Texas A&M Bonfire Memorial

Arial view of the Texas A&M Bonfire Memorial

Arial view of the Texas A&M Bonfire Memorial

For over 90 years, the annual Bonfire at Texas A&M embodied many layers of meaning centric to the Aggie Spirit – teamwork, leadership, and an enduring sense of tradition. It was passionately observed, and one of the most storied traditions of any college campus in the United States. Tragically, on November 18, 1999, exactly one week before it would be ignited, the Bonfire collapsed killing twelve Aggies and injuring many more.

Ten years later the tragedy was memorialized with the construction of the Bonfire Memorial. The memorial unites all Aggies, past, present, and future by recalling the tradition, history, and spirit of Texas A&M – especially dedication of those involved in the tragic collapse.

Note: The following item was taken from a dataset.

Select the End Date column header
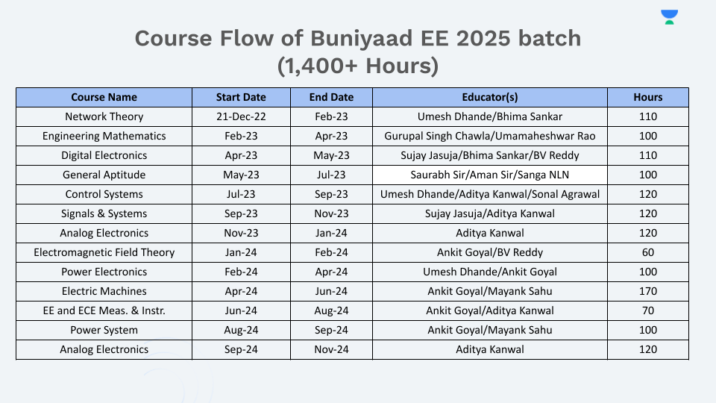Viewport: 716px width, 403px height. tap(331, 97)
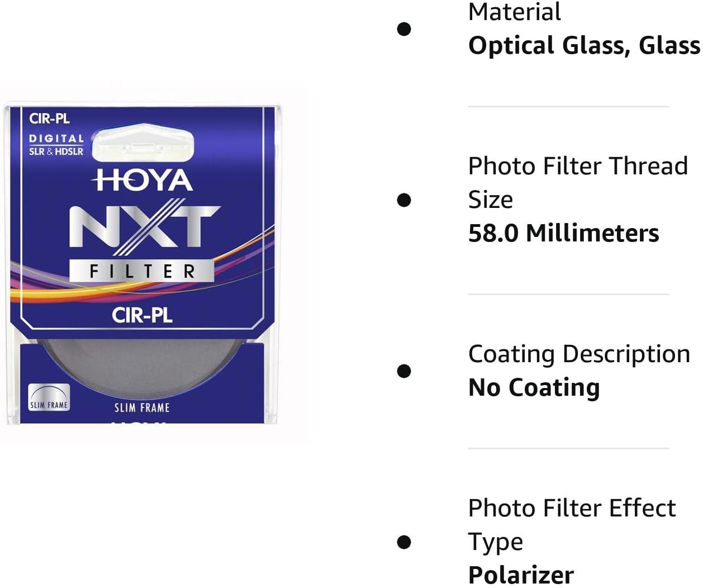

Stevens Art Foundry was honored to be chosen to cast all of the 12-foot high bronze inlays that represent the injured and fallen students. For more information about the Bonfire Memorial please visit the Texas A&M website devoted to the memorial, and for the complete story about the tragedy we suggest reading Texas Monthly’s article. To read a very moving account about the design and construction of the memorial we suggest this article in Texas Monthly.

For information about the sculptor, Erik Christianson, who created the bronze portraits, we suggest this article in the Eagle Staff.

Group of bronze portraits for the Bonfire Memorial

These bronze portraits memorialize the fallen students of the 1999 Bonfire tragedy.